Exit, Phase Four: (End of) Traveling

One more road trip before the settling process, this time with a high concentration of rivers and streams, all due north by northwest. A quick stop to witness Titus Andronicus's reign of terror (and lamentable tragedy) and it was back to the homeland. The trip was about bodies of water, a brother I hadn't seen in too long a time, and the chance to spend some time alone in the mountains. These are the eyes of my eyes.

Middle Fork John Day River: Small streams, happy native trout. Originating in Oregon's Blue Mountains, the John Day River and it's branches add up to the third longest free-flowing river in the continuous United States.

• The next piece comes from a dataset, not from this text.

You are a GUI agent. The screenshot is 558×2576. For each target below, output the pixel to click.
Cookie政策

Desolation Creek: Also in the Blue Mountains, Desolation Creek teams up with the North Fork of the John Day River around the hamlet of Dale. I almost passed this one by as the heat of the day was oppressive and at times the creek was barely a trickle. But I grabbed a beer, caught a couple Redband trout (a subspecies of the Rainbow trout), and walked the creek until I found this hole:

Most of the creek wasn't deep enough to support a population of large fish. This hole, though, was deep enough to drown in and as I stood on its banks I watched a group of about six of the largest fish I've ever seen outside of an aquarium. Most of them must have been Brown trout as they huddled together and never left the bottom. There was at least one Chinook or Steelhead salmon in there, however, and it was quite clearly in charge. Much bigger, much blacker than the trout, the salmon pushed others out of the way for food and every once in a while surfaced for a fly with a slow rolling movement that resembled something more akin to the Loch Ness Monster than any other cold-blooded, aquatic, vertebrate.

The beast was impressive and neither it nor the trout wanted anything to do with anything I threw at them. Silly human. Fair enough, watching something so ancient and beautiful was a humbling privilege. As Cormac McCarthy wrote: "In the deep glens where they lived all things were older than man and they hummed of mystery."

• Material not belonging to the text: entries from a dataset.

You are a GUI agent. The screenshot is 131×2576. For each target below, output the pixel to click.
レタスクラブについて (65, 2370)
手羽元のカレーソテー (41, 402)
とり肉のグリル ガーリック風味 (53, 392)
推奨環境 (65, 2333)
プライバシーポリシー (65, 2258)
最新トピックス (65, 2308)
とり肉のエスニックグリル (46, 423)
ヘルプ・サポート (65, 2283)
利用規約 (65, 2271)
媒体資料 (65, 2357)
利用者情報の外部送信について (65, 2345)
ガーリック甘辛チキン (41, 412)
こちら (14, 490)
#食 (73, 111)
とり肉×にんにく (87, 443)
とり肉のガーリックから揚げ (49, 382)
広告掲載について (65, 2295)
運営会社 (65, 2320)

North Fork John Day River: Water as warm as a bath. Welcome mountain whitefish.

Here I paused for a quick civilization break and a half day's trip to the source of countless rivers and streams.

A kinder, gentler, moonlighting Titus:

Then back to the road and back to the water.

Bumping Lake.

Upper Naches River: clear, cold, fast, and seemingly devoid of fish. Why? I inquired but was given no answer. A friend of the devil is a friend of mine.

The trip ended where it began, back in northeastern Oregon among small streams and giant Ponderosa Pines. Dry country with very little water.

Allen Creek: Yes, there are fish in there. I'm less surprised by big fish that live in big streams than I am small fish that are able to eke a living from the smallest, most delicate, most fragile of ecosystems.

Out of the trees and into the desert. A nail in a tire and rescued by Les Schwab. Born and raised on the Oregon Trail. The end of traveling. Time to work. I will be happy to close my eyes on new places, or half close 'em with new faces.